## Task requirements
Report how many lines in the records below contain the word "unit". Nothing else belongs in the answer.

## Dataset entries
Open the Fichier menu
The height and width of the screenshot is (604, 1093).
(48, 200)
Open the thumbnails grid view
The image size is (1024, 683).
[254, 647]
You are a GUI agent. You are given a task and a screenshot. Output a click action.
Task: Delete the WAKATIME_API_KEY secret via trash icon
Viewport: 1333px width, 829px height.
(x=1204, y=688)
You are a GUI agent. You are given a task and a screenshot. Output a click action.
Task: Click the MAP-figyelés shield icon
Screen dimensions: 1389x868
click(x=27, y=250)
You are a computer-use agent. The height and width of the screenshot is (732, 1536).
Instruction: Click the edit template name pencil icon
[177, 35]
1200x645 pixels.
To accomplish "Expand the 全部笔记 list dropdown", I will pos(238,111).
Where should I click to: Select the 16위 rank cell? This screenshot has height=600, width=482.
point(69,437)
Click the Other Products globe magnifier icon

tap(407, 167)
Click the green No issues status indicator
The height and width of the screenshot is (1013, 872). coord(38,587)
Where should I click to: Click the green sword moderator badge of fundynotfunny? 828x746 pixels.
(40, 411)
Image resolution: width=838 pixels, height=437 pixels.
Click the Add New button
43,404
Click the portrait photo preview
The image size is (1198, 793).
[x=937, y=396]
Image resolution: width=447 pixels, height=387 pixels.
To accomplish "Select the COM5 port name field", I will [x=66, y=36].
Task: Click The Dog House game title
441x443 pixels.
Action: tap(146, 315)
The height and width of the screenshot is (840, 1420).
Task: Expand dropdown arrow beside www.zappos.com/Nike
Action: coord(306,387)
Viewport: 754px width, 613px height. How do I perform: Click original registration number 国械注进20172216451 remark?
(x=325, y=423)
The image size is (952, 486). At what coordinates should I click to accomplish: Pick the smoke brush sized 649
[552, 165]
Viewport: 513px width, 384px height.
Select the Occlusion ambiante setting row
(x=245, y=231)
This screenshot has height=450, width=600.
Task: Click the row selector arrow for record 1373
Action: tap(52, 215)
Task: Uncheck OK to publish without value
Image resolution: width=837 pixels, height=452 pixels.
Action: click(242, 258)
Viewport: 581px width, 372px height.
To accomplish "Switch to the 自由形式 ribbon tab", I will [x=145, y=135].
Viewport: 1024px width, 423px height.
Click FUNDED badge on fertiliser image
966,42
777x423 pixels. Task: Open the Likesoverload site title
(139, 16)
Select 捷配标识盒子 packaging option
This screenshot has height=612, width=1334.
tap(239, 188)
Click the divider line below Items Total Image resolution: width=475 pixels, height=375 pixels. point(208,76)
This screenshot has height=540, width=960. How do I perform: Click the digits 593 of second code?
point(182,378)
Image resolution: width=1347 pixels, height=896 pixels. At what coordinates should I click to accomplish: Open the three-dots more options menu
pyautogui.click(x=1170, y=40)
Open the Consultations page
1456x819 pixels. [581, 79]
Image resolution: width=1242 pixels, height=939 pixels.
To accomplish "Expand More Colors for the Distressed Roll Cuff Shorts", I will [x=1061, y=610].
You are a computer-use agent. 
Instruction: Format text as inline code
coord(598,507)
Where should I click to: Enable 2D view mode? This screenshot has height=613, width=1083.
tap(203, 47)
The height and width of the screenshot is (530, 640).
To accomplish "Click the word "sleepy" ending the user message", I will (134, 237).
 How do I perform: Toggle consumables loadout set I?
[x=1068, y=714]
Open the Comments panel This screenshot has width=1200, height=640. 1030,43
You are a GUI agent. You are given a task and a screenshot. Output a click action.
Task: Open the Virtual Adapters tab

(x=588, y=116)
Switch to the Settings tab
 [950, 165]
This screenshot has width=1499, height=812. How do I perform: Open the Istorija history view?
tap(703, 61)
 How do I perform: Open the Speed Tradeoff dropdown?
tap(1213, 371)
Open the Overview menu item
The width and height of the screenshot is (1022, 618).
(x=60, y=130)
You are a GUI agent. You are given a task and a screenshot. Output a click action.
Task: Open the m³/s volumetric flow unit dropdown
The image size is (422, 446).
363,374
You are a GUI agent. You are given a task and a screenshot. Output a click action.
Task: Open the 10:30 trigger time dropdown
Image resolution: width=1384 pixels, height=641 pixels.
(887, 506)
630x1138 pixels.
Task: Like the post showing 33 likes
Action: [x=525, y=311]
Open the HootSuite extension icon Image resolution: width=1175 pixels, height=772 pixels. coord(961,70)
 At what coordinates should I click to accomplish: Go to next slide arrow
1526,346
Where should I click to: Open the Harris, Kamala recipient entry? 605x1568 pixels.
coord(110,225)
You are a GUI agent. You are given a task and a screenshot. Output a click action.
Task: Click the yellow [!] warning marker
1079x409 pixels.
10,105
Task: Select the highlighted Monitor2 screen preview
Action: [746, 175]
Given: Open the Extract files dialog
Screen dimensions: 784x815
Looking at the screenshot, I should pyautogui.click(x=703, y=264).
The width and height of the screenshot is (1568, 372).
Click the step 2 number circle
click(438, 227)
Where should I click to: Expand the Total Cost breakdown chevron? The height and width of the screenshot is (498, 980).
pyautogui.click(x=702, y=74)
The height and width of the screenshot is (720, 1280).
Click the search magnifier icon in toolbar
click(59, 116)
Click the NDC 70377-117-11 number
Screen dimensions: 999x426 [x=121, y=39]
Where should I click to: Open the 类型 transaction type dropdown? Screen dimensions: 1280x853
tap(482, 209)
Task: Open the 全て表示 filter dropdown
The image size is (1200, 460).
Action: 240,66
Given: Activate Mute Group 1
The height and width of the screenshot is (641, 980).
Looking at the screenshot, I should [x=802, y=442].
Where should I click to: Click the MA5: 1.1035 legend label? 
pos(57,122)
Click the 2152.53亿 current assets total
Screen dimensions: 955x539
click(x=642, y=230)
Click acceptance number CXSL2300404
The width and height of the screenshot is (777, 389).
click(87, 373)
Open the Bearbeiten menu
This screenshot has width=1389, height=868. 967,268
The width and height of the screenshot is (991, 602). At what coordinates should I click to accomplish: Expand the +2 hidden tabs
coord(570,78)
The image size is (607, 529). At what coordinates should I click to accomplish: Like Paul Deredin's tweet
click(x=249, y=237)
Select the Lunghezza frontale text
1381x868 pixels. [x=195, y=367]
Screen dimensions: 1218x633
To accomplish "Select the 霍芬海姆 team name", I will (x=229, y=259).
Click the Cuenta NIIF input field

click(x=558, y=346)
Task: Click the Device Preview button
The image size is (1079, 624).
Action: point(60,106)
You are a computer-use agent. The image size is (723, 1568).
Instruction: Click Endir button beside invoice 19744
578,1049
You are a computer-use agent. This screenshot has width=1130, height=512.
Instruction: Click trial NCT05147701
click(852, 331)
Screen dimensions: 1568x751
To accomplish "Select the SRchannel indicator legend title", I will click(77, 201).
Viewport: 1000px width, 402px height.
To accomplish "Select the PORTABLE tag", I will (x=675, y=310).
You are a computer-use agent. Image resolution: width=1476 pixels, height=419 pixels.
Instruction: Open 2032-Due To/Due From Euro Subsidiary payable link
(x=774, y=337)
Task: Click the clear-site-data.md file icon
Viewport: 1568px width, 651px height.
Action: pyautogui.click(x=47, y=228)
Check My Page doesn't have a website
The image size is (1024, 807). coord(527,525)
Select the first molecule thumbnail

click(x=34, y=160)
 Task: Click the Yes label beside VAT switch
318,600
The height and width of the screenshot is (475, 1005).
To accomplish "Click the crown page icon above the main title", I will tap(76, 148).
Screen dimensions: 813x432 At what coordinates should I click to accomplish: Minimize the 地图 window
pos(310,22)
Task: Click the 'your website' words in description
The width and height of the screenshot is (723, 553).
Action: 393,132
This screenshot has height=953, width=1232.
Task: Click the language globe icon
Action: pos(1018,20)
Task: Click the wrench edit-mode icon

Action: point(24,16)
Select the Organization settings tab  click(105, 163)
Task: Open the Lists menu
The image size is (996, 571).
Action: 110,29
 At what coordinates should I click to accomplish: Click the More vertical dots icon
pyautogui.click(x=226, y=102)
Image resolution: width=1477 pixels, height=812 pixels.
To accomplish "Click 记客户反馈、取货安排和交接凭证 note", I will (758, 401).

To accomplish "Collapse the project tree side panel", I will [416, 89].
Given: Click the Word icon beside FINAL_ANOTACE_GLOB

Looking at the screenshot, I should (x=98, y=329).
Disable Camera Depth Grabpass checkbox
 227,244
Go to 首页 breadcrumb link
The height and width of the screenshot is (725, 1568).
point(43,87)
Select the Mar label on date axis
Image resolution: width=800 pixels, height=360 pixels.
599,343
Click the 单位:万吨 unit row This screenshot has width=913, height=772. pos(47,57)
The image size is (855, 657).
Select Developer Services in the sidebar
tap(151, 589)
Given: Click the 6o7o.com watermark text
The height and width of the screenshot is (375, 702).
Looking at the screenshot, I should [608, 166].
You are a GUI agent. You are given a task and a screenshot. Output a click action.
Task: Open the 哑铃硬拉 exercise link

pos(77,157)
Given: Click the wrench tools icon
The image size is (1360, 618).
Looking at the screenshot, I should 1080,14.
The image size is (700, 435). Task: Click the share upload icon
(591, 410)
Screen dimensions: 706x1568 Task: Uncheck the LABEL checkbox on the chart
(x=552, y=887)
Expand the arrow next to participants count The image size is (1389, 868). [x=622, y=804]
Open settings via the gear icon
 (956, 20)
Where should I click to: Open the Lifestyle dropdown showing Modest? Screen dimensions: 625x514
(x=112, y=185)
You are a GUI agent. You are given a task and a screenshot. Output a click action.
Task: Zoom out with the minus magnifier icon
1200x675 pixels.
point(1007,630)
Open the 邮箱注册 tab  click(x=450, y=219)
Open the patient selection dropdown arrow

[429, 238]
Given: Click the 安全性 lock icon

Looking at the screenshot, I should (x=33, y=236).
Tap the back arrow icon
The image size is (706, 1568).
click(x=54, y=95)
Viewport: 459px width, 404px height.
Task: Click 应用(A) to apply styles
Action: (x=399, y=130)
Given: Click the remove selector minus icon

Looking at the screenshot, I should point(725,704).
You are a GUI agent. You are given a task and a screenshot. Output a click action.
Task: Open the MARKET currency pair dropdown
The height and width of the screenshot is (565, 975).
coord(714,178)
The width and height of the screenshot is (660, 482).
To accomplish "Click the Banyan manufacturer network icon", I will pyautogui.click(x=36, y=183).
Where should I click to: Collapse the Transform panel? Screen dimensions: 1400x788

## Written solution
2